• Work task: Extract all of the data and reproduce it precisely.

<<<<

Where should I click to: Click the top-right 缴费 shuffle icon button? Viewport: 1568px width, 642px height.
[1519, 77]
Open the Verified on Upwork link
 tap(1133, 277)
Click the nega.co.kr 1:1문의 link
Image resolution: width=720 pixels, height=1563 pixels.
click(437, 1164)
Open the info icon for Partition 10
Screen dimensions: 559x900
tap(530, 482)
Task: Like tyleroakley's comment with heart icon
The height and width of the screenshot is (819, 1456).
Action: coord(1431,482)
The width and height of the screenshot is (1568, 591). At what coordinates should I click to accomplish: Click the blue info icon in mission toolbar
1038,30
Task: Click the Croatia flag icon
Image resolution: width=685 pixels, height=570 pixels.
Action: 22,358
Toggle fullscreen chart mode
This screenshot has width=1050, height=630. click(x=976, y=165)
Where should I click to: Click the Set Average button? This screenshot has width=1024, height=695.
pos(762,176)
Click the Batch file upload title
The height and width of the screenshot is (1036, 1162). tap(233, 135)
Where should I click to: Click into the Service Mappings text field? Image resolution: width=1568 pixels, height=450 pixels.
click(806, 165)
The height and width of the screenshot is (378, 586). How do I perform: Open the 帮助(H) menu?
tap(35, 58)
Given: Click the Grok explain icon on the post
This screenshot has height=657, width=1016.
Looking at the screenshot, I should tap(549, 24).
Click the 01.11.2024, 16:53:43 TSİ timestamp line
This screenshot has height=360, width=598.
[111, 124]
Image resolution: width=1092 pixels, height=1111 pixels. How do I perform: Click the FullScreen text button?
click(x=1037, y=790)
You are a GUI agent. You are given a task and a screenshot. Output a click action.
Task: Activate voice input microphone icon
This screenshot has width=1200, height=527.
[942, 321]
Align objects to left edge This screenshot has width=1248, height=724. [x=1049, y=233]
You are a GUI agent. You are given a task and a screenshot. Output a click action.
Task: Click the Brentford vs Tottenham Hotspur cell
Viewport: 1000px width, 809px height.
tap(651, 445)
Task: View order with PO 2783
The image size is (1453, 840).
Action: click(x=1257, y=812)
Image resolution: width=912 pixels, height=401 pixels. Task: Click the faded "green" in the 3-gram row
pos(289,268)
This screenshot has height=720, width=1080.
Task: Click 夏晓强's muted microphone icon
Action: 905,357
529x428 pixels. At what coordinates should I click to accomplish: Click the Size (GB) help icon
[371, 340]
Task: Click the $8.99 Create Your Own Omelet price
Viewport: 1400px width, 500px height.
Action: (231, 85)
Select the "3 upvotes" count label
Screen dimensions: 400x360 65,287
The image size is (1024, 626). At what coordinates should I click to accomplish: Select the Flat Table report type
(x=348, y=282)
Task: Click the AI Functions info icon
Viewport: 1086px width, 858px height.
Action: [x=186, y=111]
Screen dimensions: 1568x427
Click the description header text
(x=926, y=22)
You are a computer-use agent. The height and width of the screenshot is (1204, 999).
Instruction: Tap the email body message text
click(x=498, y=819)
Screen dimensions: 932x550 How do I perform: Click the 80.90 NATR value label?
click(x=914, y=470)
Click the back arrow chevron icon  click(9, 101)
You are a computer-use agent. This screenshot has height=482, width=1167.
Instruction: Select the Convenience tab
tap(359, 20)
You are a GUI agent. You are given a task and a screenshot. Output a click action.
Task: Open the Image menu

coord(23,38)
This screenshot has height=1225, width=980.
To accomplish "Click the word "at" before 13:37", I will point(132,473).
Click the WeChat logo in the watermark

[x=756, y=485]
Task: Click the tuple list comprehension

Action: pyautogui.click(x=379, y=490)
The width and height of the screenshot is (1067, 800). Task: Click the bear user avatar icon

>>>>

• Response:
Where should I click to: Click the top-right 缴费 shuffle icon button? Viewport: 1568px width, 642px height.
[1519, 77]
Open the Verified on Upwork link
 tap(1133, 277)
Click the nega.co.kr 1:1문의 link
Image resolution: width=720 pixels, height=1563 pixels.
click(437, 1164)
Open the info icon for Partition 10
Screen dimensions: 559x900
tap(530, 482)
Task: Like tyleroakley's comment with heart icon
The height and width of the screenshot is (819, 1456).
Action: coord(1431,482)
The width and height of the screenshot is (1568, 591). At what coordinates should I click to accomplish: Click the blue info icon in mission toolbar
1038,30
Task: Click the Croatia flag icon
Image resolution: width=685 pixels, height=570 pixels.
Action: 22,358
Toggle fullscreen chart mode
This screenshot has width=1050, height=630. click(x=976, y=165)
Where should I click to: Click the Set Average button? This screenshot has width=1024, height=695.
pos(762,176)
Click the Batch file upload title
The height and width of the screenshot is (1036, 1162). tap(233, 135)
Where should I click to: Click into the Service Mappings text field? Image resolution: width=1568 pixels, height=450 pixels.
click(806, 165)
The height and width of the screenshot is (378, 586). How do I perform: Open the 帮助(H) menu?
tap(35, 58)
Given: Click the Grok explain icon on the post
This screenshot has height=657, width=1016.
Looking at the screenshot, I should tap(549, 24).
Click the 01.11.2024, 16:53:43 TSİ timestamp line
This screenshot has height=360, width=598.
[111, 124]
Image resolution: width=1092 pixels, height=1111 pixels. How do I perform: Click the FullScreen text button?
click(x=1037, y=790)
You are a GUI agent. You are given a task and a screenshot. Output a click action.
Task: Activate voice input microphone icon
This screenshot has width=1200, height=527.
[942, 321]
Align objects to left edge This screenshot has width=1248, height=724. [x=1049, y=233]
You are a GUI agent. You are given a task and a screenshot. Output a click action.
Task: Click the Brentford vs Tottenham Hotspur cell
Viewport: 1000px width, 809px height.
tap(651, 445)
Task: View order with PO 2783
The image size is (1453, 840).
Action: click(x=1257, y=812)
Image resolution: width=912 pixels, height=401 pixels. Task: Click the faded "green" in the 3-gram row
pos(289,268)
This screenshot has height=720, width=1080.
Task: Click 夏晓强's muted microphone icon
Action: 905,357
529x428 pixels. At what coordinates should I click to accomplish: Click the Size (GB) help icon
[371, 340]
Task: Click the $8.99 Create Your Own Omelet price
Viewport: 1400px width, 500px height.
Action: (231, 85)
Select the "3 upvotes" count label
Screen dimensions: 400x360 65,287
The image size is (1024, 626). At what coordinates should I click to accomplish: Select the Flat Table report type
(x=348, y=282)
Task: Click the AI Functions info icon
Viewport: 1086px width, 858px height.
Action: [x=186, y=111]
Screen dimensions: 1568x427
Click the description header text
(x=926, y=22)
You are a computer-use agent. The height and width of the screenshot is (1204, 999).
Instruction: Tap the email body message text
click(x=498, y=819)
Screen dimensions: 932x550 How do I perform: Click the 80.90 NATR value label?
click(x=914, y=470)
Click the back arrow chevron icon  click(9, 101)
You are a computer-use agent. This screenshot has height=482, width=1167.
Instruction: Select the Convenience tab
tap(359, 20)
You are a GUI agent. You are given a task and a screenshot. Output a click action.
Task: Open the Image menu

coord(23,38)
This screenshot has height=1225, width=980.
To accomplish "Click the word "at" before 13:37", I will point(132,473).
Click the WeChat logo in the watermark

[x=756, y=485]
Task: Click the tuple list comprehension

Action: pyautogui.click(x=379, y=490)
The width and height of the screenshot is (1067, 800). Task: Click the bear user avatar icon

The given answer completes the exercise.